I’m a knowledge freak. I want to know it all about everything. All the time. As soon as I learn about a subject that I didn’t know previously, I will spend at least one hour exploring it, reading wikipedia pages about it just to get a big picture of said subject, trying to find a reference book and ordering it.
This makes me an awful human to hang out with because as soon as someone speak about a subject I either know better than him about it or, given a couple of hours, will soon know. It may sounds pretentious but I’ve been very rarely at fault there. Most people are so bad with knowledge that they can pretend to have a passion about a subject for years and not even know the basics I would learn in one hour. That’s said, I’ve learned to respect people that have real-life experiences because they know stuff I could never learn by reading. Or people who are deeply obsessed about a subject and have read more books than me about said subject. The rest of the time, I’ve learned to fake ignorance to pretend being a human.
This condition explains why I’m so sensible to news. News are full of new stuff while being really bad at explaining them. So, for each news, I would do some research to understand it better than the journalist who wrote it. Even for subjects I’m not interested in.
As I kid, I liked football and was a fan of Anderlecht, a popular team in Belgium. Football is the most popular sport in my country. Growing up, I lost interest for that sport and, instead, became more interested by cyclism, being a cyclist myself. But, on most belgian websites, you can’t have cyclism news without seeing football news. This means that, subconsciously, I was aware of most of the things happening in the football world. This led me to weird situation were football fans started to discuss around me and I realized that, most of the time, I knew more than they were. Imagine : they were watching the games on television, they were watching endless discussion on tv between "experts in talking about 22 guys throwing a ball on a field" and, without even being interested by the subject, without ever watching television or videos, I had more knowledge (which said a lot about the power of reading and the weakness of videos).
My first disconnection happpened in the last quarter of 2018. I’ve written a lot about it on my blog.
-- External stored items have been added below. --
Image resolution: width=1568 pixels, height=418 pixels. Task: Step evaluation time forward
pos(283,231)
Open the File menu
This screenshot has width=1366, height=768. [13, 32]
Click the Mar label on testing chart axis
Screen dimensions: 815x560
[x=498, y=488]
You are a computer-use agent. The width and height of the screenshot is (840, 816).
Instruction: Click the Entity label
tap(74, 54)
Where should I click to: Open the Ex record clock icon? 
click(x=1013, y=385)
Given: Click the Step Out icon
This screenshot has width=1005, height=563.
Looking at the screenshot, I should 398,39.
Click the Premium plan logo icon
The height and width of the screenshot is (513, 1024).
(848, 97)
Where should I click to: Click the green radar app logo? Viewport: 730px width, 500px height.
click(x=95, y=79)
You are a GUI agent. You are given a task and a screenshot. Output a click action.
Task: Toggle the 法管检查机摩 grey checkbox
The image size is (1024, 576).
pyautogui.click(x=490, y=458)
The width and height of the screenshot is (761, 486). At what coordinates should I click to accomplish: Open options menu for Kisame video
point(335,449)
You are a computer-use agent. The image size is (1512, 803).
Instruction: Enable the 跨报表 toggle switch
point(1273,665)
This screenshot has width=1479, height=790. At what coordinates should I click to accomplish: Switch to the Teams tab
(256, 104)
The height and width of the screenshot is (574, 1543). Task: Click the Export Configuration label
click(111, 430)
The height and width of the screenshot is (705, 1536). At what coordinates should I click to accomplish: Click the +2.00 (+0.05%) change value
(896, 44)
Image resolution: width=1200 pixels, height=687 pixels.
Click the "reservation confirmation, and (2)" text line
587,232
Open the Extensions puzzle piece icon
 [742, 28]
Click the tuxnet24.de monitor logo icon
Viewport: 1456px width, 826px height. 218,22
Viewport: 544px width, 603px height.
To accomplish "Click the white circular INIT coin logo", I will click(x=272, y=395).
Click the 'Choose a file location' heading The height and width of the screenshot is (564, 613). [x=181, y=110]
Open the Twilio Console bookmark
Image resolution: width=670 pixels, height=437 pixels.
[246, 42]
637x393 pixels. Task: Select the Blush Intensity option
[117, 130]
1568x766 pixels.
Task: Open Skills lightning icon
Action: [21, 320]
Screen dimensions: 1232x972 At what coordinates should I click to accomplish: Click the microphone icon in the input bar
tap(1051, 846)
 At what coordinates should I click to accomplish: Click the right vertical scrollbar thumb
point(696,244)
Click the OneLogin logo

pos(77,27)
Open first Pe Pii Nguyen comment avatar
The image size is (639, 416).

The funny bit is that I thought that I didn’t miss anything important, demonstrating that news were worthless.
Early 2019, as I felt back into an highly connected state, I saw multiple reference to the Belgium Football team losing a final against Switzerland.
I didn’t understand. I mean, even being disconnected, I knew there was no world cup nor euro. I read about "Nation’s League" but what was this thing?
So I started to investigate and I realized that there was a whole new international football competition I had never heard of and that Belgium went to the final. This is quite a big news and I managed to miss it completely.
And you know what? I was proud. I had managed to not know it all. This was so relaxing to realize that I didn’t burden my brain with that knowledge. A true Chrissy Teigen moment.
In restrospect, this was probably not my first moment. The month before, during a family reunion, my parents started to talk about the "Gilets jaunes" in France. I didn’t knew what it was. They told me it was all around the news. I asked them to explain what it was. And I really enjoyed their explanations because I was listenning about a subject I didn’t know about. A very rare experience for me.
War in Ukraine
Another moment came this year in April. My wife went home distressed because everybody was panic buying iodium pills at the pharmacy. I quickly broken my disconnection rule to see if there was some nuclear accident. There was none so I ignored it.
A few days later, as I was walking to a store, I saw the newspapers on the stand. They were talking about the ongoing war in Ukraine. It seems that my wife and I were the only one in town not knowing about that war. We learned about it several days after everyone (we don’t have television) and it was fine not knowing.
All those examples demonstrated that the huge majority of the news has absolutely no impact on your life. Even a not-so-far war. You don’t need to be informed. But it’s really hard to not be informed.
Not being informed is now a luxury. We have a body built to resist starvation and a brain adapted to the rarity of information. Too much food led to an obesity crisis. The same happens for information. But you can control the food your ingest. You are never forced to eat. On the opposite, we are forced to know. Bad quality and highly processed information (fast-info) is forced into our brain. Not knowing is like organic eating : a pricey luxury.